■ Work to be completed ■
Every line from the one holding "This screenshot has width=723, height=415." through the last line of the records must be retyped exactly, and no other line or picture may appear in the copy.

Record excerpts Start Marker

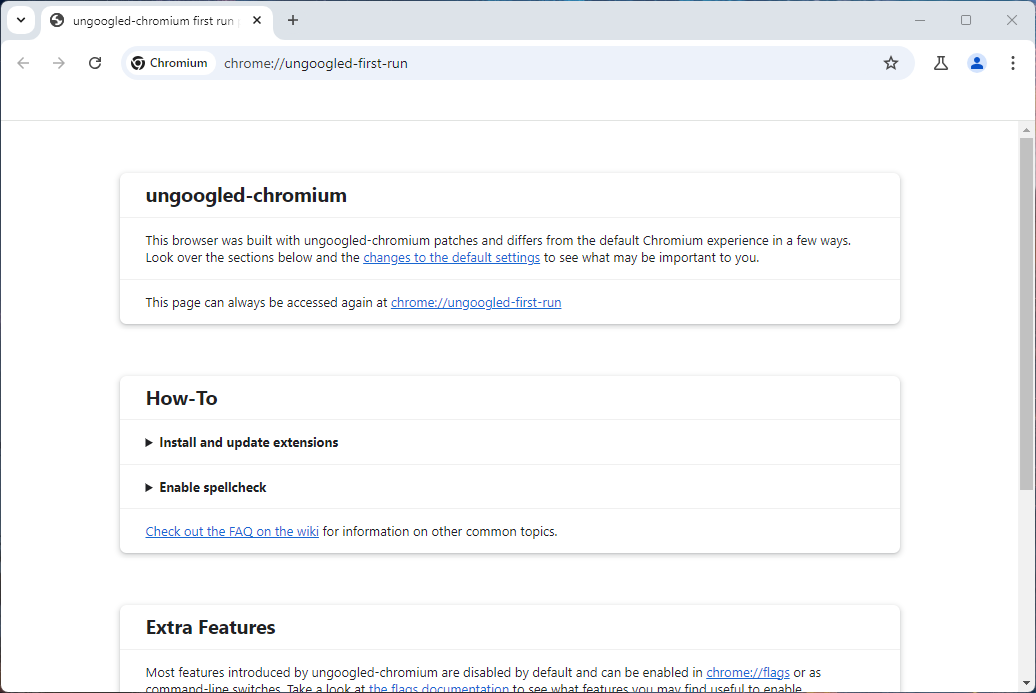
Task: Click the reload page icon
Action: 95,63
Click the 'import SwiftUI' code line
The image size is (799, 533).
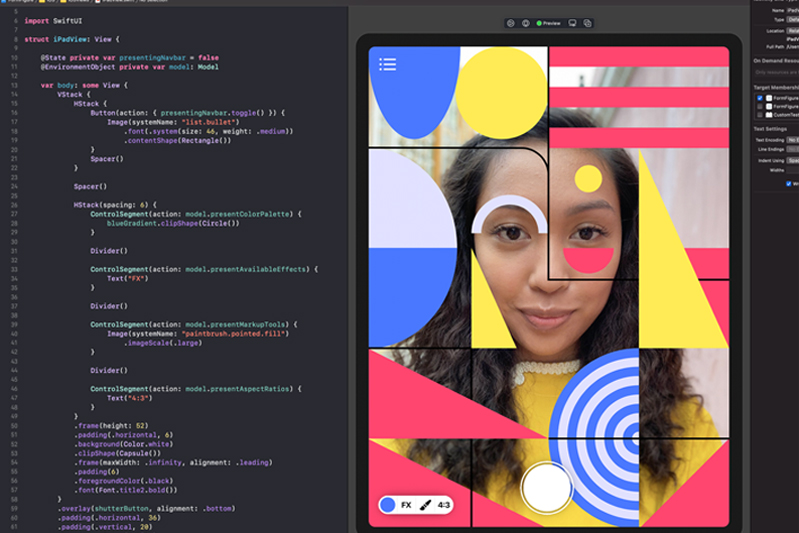pyautogui.click(x=52, y=20)
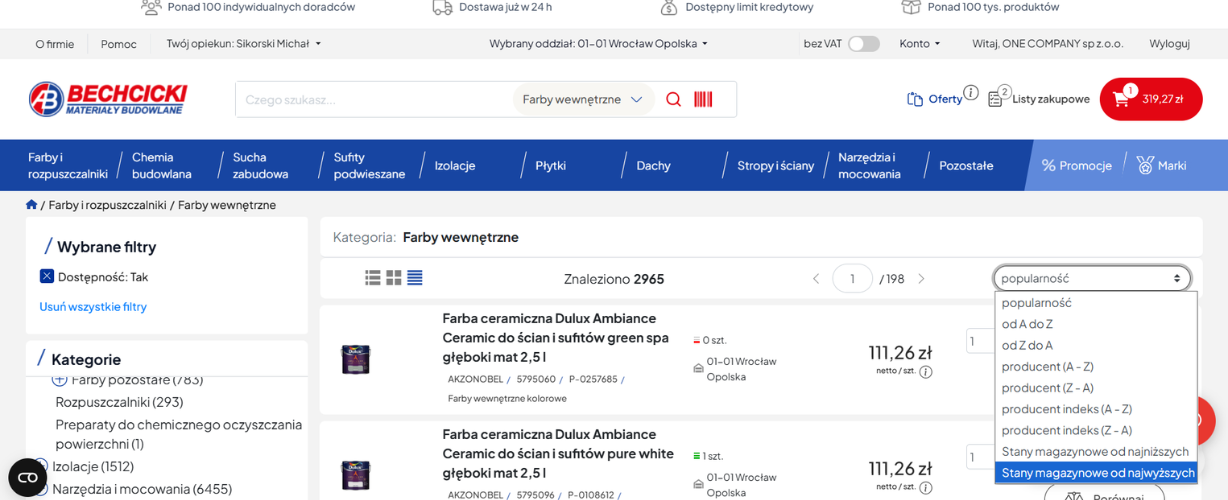This screenshot has height=500, width=1228.
Task: Remove the Dostępność: Tak filter
Action: [47, 276]
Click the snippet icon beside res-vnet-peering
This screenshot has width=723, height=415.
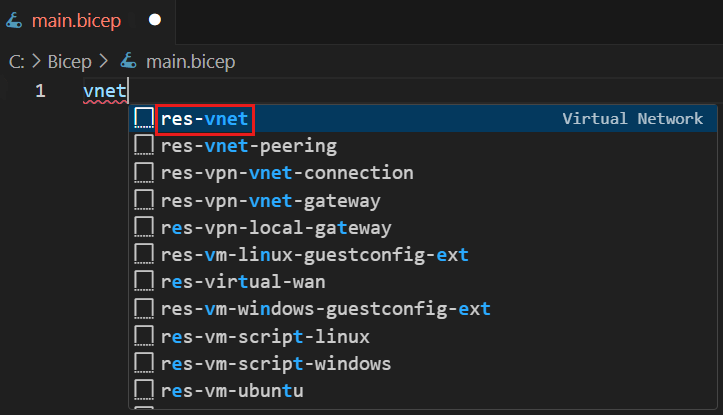[144, 146]
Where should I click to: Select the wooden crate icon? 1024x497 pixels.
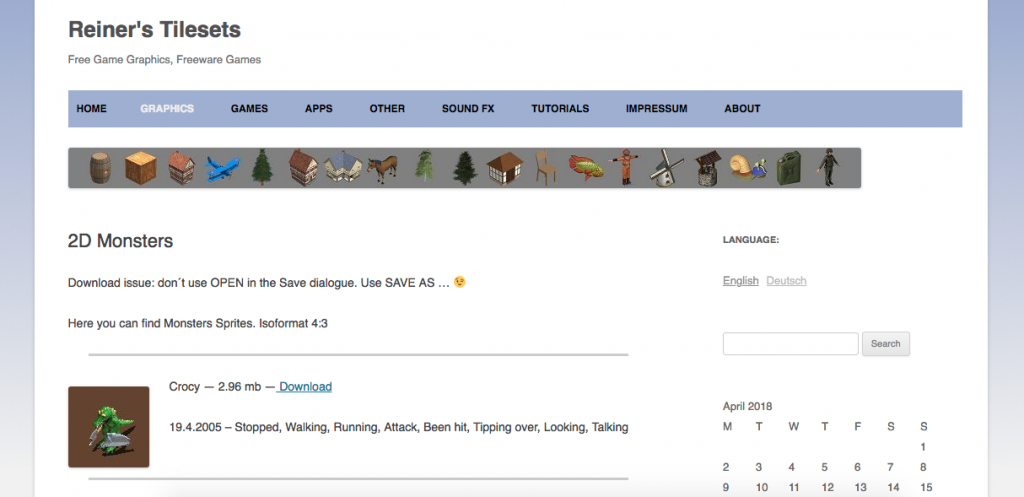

Record excerpts End Marker

■ Exercise answer ■
This screenshot has width=723, height=415.
[144, 146]
Where should I click to: Select the wooden crate icon? 1024x497 pixels.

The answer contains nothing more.